- **Exercise aim**: All entries must be given again exactly as written.

- **Entries provided**:
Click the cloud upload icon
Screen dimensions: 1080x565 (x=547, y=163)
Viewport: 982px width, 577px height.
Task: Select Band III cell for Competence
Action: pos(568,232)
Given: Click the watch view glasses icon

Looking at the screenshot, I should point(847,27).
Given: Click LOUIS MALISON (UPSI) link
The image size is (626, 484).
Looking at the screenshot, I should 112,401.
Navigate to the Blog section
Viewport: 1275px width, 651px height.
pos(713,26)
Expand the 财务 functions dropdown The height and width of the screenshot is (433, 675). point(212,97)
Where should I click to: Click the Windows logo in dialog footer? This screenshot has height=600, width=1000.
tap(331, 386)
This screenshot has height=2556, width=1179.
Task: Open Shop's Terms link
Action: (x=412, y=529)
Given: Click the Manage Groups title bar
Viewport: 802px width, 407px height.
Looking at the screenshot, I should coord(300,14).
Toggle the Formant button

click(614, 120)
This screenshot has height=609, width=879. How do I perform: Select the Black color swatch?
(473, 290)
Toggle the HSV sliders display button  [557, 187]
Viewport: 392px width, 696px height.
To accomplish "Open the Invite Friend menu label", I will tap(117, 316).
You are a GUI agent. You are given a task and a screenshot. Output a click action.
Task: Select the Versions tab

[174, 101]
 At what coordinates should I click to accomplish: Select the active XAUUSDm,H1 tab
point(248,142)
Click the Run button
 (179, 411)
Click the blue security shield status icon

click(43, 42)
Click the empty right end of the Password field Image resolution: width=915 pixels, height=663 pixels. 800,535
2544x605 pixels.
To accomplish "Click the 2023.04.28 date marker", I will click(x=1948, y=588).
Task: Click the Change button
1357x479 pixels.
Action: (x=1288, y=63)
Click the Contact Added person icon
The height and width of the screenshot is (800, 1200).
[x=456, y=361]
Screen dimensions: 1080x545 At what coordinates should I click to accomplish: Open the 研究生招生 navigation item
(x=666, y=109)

- **Response to the task**:
Click the cloud upload icon
Screen dimensions: 1080x565 (x=547, y=163)
Viewport: 982px width, 577px height.
Task: Select Band III cell for Competence
Action: pos(568,232)
Given: Click the watch view glasses icon

Looking at the screenshot, I should point(847,27).
Given: Click LOUIS MALISON (UPSI) link
The image size is (626, 484).
Looking at the screenshot, I should 112,401.
Navigate to the Blog section
Viewport: 1275px width, 651px height.
pos(713,26)
Expand the 财务 functions dropdown The height and width of the screenshot is (433, 675). point(212,97)
Where should I click to: Click the Windows logo in dialog footer? This screenshot has height=600, width=1000.
tap(331, 386)
This screenshot has height=2556, width=1179.
Task: Open Shop's Terms link
Action: (x=412, y=529)
Given: Click the Manage Groups title bar
Viewport: 802px width, 407px height.
Looking at the screenshot, I should coord(300,14).
Toggle the Formant button

click(614, 120)
This screenshot has height=609, width=879. How do I perform: Select the Black color swatch?
(473, 290)
Toggle the HSV sliders display button  [557, 187]
Viewport: 392px width, 696px height.
To accomplish "Open the Invite Friend menu label", I will tap(117, 316).
You are a GUI agent. You are given a task and a screenshot. Output a click action.
Task: Select the Versions tab

[174, 101]
 At what coordinates should I click to accomplish: Select the active XAUUSDm,H1 tab
point(248,142)
Click the Run button
 (179, 411)
Click the blue security shield status icon

click(43, 42)
Click the empty right end of the Password field Image resolution: width=915 pixels, height=663 pixels. 800,535
2544x605 pixels.
To accomplish "Click the 2023.04.28 date marker", I will click(x=1948, y=588).
Task: Click the Change button
1357x479 pixels.
Action: (x=1288, y=63)
Click the Contact Added person icon
The height and width of the screenshot is (800, 1200).
[x=456, y=361]
Screen dimensions: 1080x545 At what coordinates should I click to accomplish: Open the 研究生招生 navigation item
(x=666, y=109)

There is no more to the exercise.